# Records excerpted from a collection
* * * * * * * * *

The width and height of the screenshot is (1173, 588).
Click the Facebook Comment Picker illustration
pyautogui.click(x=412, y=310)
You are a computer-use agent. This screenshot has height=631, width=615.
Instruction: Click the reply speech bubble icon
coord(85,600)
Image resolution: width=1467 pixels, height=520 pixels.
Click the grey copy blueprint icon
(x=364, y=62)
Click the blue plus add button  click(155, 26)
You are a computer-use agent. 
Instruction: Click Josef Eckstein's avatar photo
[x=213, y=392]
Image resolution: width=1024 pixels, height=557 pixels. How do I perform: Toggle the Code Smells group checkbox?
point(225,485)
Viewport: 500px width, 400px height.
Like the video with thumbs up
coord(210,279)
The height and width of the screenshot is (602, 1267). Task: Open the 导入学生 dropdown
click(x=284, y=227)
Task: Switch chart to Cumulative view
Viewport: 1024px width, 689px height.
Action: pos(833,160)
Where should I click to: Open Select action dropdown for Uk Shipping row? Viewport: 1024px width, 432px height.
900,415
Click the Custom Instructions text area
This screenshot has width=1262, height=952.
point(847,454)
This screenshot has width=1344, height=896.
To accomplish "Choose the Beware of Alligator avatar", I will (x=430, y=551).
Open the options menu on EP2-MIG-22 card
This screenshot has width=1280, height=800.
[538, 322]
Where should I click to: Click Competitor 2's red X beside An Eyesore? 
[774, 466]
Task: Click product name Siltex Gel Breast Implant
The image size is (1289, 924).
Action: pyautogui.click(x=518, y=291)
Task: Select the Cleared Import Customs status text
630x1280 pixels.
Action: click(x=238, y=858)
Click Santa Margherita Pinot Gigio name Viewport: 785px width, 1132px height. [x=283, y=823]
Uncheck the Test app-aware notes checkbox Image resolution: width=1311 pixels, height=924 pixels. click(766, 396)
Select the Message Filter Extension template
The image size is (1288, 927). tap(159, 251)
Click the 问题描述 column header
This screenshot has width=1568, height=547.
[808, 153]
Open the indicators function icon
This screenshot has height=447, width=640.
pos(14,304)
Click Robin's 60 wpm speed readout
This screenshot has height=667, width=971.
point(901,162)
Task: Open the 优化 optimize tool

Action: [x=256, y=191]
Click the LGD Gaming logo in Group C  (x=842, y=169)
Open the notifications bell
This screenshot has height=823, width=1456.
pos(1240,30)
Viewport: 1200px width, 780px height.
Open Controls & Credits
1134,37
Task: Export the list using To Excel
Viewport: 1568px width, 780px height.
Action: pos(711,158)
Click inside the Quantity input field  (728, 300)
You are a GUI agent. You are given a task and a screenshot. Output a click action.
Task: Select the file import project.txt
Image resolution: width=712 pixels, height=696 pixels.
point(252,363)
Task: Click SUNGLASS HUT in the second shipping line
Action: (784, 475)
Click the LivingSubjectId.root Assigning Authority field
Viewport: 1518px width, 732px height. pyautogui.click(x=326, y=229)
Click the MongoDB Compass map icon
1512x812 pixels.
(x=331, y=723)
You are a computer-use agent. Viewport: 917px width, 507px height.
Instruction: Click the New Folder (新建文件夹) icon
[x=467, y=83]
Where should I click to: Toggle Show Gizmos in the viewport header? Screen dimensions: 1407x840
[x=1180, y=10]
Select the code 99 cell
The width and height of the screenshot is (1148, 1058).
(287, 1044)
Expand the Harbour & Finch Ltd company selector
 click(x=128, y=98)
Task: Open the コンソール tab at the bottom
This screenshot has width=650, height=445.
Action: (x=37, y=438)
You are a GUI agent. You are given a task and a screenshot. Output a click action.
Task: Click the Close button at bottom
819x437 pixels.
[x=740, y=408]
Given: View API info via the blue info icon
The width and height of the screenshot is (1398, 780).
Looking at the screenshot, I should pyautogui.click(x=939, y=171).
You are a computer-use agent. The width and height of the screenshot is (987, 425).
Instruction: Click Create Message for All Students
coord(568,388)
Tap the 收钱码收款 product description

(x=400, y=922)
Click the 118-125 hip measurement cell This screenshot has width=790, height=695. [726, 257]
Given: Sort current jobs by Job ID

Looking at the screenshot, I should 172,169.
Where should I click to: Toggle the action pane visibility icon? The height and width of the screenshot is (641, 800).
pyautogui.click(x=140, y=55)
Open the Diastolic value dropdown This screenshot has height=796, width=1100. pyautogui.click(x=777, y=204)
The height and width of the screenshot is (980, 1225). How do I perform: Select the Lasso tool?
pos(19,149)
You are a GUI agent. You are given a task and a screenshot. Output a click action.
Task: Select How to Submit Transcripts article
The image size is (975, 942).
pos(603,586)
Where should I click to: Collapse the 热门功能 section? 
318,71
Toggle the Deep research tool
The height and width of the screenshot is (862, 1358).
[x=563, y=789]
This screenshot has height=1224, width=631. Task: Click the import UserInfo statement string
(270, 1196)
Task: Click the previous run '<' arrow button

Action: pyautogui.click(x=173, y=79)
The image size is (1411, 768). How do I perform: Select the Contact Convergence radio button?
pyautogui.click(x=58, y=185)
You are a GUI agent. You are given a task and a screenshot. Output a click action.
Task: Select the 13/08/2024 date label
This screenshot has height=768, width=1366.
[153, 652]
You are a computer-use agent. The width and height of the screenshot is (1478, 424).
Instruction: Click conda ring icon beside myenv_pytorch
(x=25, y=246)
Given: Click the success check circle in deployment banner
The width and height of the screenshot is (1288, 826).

* * * * * * * * *

# TASK REQUIREMENTS
Please repeat each entry. Keep every word the same.

# WORKED SOLUTION
The width and height of the screenshot is (1173, 588).
Click the Facebook Comment Picker illustration
pyautogui.click(x=412, y=310)
You are a computer-use agent. This screenshot has height=631, width=615.
Instruction: Click the reply speech bubble icon
coord(85,600)
Image resolution: width=1467 pixels, height=520 pixels.
Click the grey copy blueprint icon
(x=364, y=62)
Click the blue plus add button  click(155, 26)
You are a computer-use agent. 
Instruction: Click Josef Eckstein's avatar photo
[x=213, y=392]
Image resolution: width=1024 pixels, height=557 pixels. How do I perform: Toggle the Code Smells group checkbox?
point(225,485)
Viewport: 500px width, 400px height.
Like the video with thumbs up
coord(210,279)
The height and width of the screenshot is (602, 1267). Task: Open the 导入学生 dropdown
click(x=284, y=227)
Task: Switch chart to Cumulative view
Viewport: 1024px width, 689px height.
Action: pos(833,160)
Where should I click to: Open Select action dropdown for Uk Shipping row? Viewport: 1024px width, 432px height.
900,415
Click the Custom Instructions text area
This screenshot has width=1262, height=952.
point(847,454)
This screenshot has width=1344, height=896.
To accomplish "Choose the Beware of Alligator avatar", I will (x=430, y=551).
Open the options menu on EP2-MIG-22 card
This screenshot has width=1280, height=800.
[538, 322]
Where should I click to: Click Competitor 2's red X beside An Eyesore? 
[774, 466]
Task: Click product name Siltex Gel Breast Implant
The image size is (1289, 924).
Action: pyautogui.click(x=518, y=291)
Task: Select the Cleared Import Customs status text
630x1280 pixels.
Action: click(x=238, y=858)
Click Santa Margherita Pinot Gigio name Viewport: 785px width, 1132px height. [x=283, y=823]
Uncheck the Test app-aware notes checkbox Image resolution: width=1311 pixels, height=924 pixels. click(766, 396)
Select the Message Filter Extension template
The image size is (1288, 927). tap(159, 251)
Click the 问题描述 column header
This screenshot has width=1568, height=547.
[808, 153]
Open the indicators function icon
This screenshot has height=447, width=640.
pos(14,304)
Click Robin's 60 wpm speed readout
This screenshot has height=667, width=971.
point(901,162)
Task: Open the 优化 optimize tool

Action: [x=256, y=191]
Click the LGD Gaming logo in Group C  (x=842, y=169)
Open the notifications bell
This screenshot has height=823, width=1456.
pos(1240,30)
Viewport: 1200px width, 780px height.
Open Controls & Credits
1134,37
Task: Export the list using To Excel
Viewport: 1568px width, 780px height.
Action: pos(711,158)
Click inside the Quantity input field  (728, 300)
You are a GUI agent. You are given a task and a screenshot. Output a click action.
Task: Select the file import project.txt
Image resolution: width=712 pixels, height=696 pixels.
point(252,363)
Task: Click SUNGLASS HUT in the second shipping line
Action: (784, 475)
Click the LivingSubjectId.root Assigning Authority field
Viewport: 1518px width, 732px height. pyautogui.click(x=326, y=229)
Click the MongoDB Compass map icon
1512x812 pixels.
(x=331, y=723)
You are a computer-use agent. Viewport: 917px width, 507px height.
Instruction: Click the New Folder (新建文件夹) icon
[x=467, y=83]
Where should I click to: Toggle Show Gizmos in the viewport header? Screen dimensions: 1407x840
[x=1180, y=10]
Select the code 99 cell
The width and height of the screenshot is (1148, 1058).
(287, 1044)
Expand the Harbour & Finch Ltd company selector
 click(x=128, y=98)
Task: Open the コンソール tab at the bottom
This screenshot has width=650, height=445.
Action: (x=37, y=438)
You are a GUI agent. You are given a task and a screenshot. Output a click action.
Task: Click the Close button at bottom
819x437 pixels.
[x=740, y=408]
Given: View API info via the blue info icon
The width and height of the screenshot is (1398, 780).
Looking at the screenshot, I should pyautogui.click(x=939, y=171).
You are a computer-use agent. The width and height of the screenshot is (987, 425).
Instruction: Click Create Message for All Students
coord(568,388)
Tap the 收钱码收款 product description

(x=400, y=922)
Click the 118-125 hip measurement cell This screenshot has width=790, height=695. [726, 257]
Given: Sort current jobs by Job ID

Looking at the screenshot, I should 172,169.
Where should I click to: Toggle the action pane visibility icon? The height and width of the screenshot is (641, 800).
pyautogui.click(x=140, y=55)
Open the Diastolic value dropdown This screenshot has height=796, width=1100. pyautogui.click(x=777, y=204)
The height and width of the screenshot is (980, 1225). How do I perform: Select the Lasso tool?
pos(19,149)
You are a GUI agent. You are given a task and a screenshot. Output a click action.
Task: Select How to Submit Transcripts article
The image size is (975, 942).
pos(603,586)
Where should I click to: Collapse the 热门功能 section? 
318,71
Toggle the Deep research tool
The height and width of the screenshot is (862, 1358).
[x=563, y=789]
This screenshot has height=1224, width=631. Task: Click the import UserInfo statement string
(270, 1196)
Task: Click the previous run '<' arrow button

Action: pyautogui.click(x=173, y=79)
The image size is (1411, 768). How do I perform: Select the Contact Convergence radio button?
pyautogui.click(x=58, y=185)
You are a GUI agent. You are given a task and a screenshot. Output a click action.
Task: Select the 13/08/2024 date label
This screenshot has height=768, width=1366.
[153, 652]
You are a computer-use agent. The width and height of the screenshot is (1478, 424).
Instruction: Click conda ring icon beside myenv_pytorch
(x=25, y=246)
Given: Click the success check circle in deployment banner
The width and height of the screenshot is (1288, 826).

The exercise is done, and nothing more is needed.